Tuning inhomogeneity
A novel strategy to greatly enhance r2 relaxivity by tuning magnetic field inhomogeneity of iron oxide nanoclusters has been recently reported by Chen and co-workers.214 Using both experimental validations and theoretical simulations, the group found that the clustering of iron oxide NPs could enhance local field inhomogeneity due to reduced field symmetry. Clusters of mixed 5 nm plus 15 nm iron oxide NPs exhibited a much higher r2 value of 533.4mM−1 s−1, when compared to clusters containing 5 nm NPs only (r2 = 231.6 mM−1 s−1) or 15 nm NPs only (r2 = 358.3 mM−1 s−1) (Fig. 23a), indicating the important roles of particle distribution and fraction in generating local field inhomogeneity. By artificially involving iron oxide NPs with heterogeneous geometries (e.g., iron oxide cubes and plates to assemble clusters) (Fig. 23b and c), the levels of field inhomogeneity were further elevated when compared to iron oxide sphere clusters. The iron oxide cube clusters showed the highest r2 value (589.3 mM−1 s−1) due to the presence of spinpolarized cubes in nanoclusters (Fig. 23d). Landau–Lifshitz–Gilbert simulations confirmed their hypothesis (Fig. 23e and f), suggesting that regulating magnetic field inhomogeneity is a powerful way to establish correlations between magnetization and T2 relaxivity of iron oxide NPs.
Fig. 23.
(a) Columns showing r2 values of iron oxide (IO) clusters, as well as the single IO-5 and IO-15 NPs. C1: clusters of 5 nm NPs only; C2: clusters of 15 nm NPs only; C3: clusters of mixed 5 nm NPs and 15 nm NPs. (b and c) TEM and high-resolution TEM images, as well as cartoons of clusters C6 (IO cubes) and C7 (IO nanoplates), respectively. (d) Columns showing r2 values of IO clusters C6 and C7, as well as the single IO cubes and plates. (e and f) Simulation models and calculated stray fields for clusters C6 and C7, respectively. Color bars represent log10(Hd), where Hd is the calculated stray field. Reproduced with permission from ref. 214. Copyright 2017, Nature Publishing Group.
5. Summary and outlook
The design and fabrication of high-relaxivity and ultra-sensitive CAs for MRI provides not only a great challenge to overcome, but also provides great opportunities to make significant contributions in the biomedical field. The imaging performances of commercially available MRI CAs have been far from optimal, which necessitates the development of novel nanosized CAs with large enough contrast effects for highly sensitive detection of lesions. Undoubtedly, controllable synthesis and facile engineering of inorganic nanoparticulate CAs and their excellent in vivo behavior as imaging agents will greatly deepen our understanding and subsequent effective diagnosis and treatment of diseases.

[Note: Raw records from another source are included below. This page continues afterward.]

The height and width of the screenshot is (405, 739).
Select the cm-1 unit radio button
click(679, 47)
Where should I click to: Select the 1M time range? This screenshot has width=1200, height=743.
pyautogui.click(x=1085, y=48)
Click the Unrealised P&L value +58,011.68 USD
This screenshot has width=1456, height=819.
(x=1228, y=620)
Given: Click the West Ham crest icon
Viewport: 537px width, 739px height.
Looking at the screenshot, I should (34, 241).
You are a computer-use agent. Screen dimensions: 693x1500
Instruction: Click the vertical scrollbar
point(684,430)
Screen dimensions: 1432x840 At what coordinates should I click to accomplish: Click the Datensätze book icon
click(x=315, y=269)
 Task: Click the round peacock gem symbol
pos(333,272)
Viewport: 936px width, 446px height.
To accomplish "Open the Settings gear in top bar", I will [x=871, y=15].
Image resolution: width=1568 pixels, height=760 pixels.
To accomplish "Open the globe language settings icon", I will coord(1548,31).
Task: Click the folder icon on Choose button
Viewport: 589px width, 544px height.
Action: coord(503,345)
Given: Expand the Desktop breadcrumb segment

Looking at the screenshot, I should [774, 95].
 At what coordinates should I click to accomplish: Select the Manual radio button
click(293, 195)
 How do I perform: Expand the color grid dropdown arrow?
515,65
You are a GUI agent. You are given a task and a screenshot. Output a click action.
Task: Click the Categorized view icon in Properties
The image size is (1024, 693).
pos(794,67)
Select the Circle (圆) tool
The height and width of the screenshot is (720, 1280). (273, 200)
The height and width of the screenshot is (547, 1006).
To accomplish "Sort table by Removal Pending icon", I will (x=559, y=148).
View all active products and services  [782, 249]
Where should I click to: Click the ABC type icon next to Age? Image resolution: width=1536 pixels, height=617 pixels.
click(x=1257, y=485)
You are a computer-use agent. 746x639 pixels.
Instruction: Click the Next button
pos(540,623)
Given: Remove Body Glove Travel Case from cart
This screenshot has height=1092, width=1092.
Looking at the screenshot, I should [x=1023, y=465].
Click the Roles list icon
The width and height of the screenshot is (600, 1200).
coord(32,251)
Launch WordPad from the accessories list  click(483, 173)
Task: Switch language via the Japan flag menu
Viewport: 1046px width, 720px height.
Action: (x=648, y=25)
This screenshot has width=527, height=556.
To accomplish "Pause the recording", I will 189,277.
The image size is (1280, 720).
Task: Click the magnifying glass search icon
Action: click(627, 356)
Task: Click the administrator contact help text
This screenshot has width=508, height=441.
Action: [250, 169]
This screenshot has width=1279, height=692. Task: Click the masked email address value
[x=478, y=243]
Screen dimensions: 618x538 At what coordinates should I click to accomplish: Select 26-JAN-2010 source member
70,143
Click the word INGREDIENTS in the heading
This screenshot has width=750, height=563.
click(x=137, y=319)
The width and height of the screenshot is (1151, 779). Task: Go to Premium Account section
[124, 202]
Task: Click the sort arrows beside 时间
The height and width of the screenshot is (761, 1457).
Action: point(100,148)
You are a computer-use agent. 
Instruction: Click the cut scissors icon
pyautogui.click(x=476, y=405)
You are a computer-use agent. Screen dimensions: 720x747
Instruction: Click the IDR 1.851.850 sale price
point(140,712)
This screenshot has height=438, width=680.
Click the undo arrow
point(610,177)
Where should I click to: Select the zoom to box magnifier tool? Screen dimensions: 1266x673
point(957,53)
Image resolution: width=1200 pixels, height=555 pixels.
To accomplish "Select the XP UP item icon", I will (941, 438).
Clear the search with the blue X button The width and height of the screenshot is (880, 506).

This review article provides a comprehensive summary of methods that have been investigated to construct highperformance CAs, including size control of Gd-, Mn-, Fe-, Dyand Ho-based NPs, surface modification with different ligands, coating of silica shells (dense or mesoporous shells) or inorganic nanolayers on NPs, and regulation of shape of NPs for accelerated relaxation of water protons. Some widely applied strategies to achieve high relaxivity forMRI contrast enhancement such as confinement of CAs in mesopores, doping with metal ions, and self-assembly or disassembly have been discussed. In addition, other recently developed novel strategies including valency change, oxygen vacancy, and distance-dependent tuning have been briefly described. While there is no simple answer to the question of “how do these factors impact relaxivity of NPs,” several principles that can guide the engineering of future NPs as high-performance MRI CAs are as follows:
Size effect of NPs will determine whether surface-tovolume ratio or τR is the dominant contributing factor for generating T1 contrast with any given NP. Meanwhile, size-dependent magnetization of magnetic NPs can be utilized in the design of T2 CAs with high r2 values.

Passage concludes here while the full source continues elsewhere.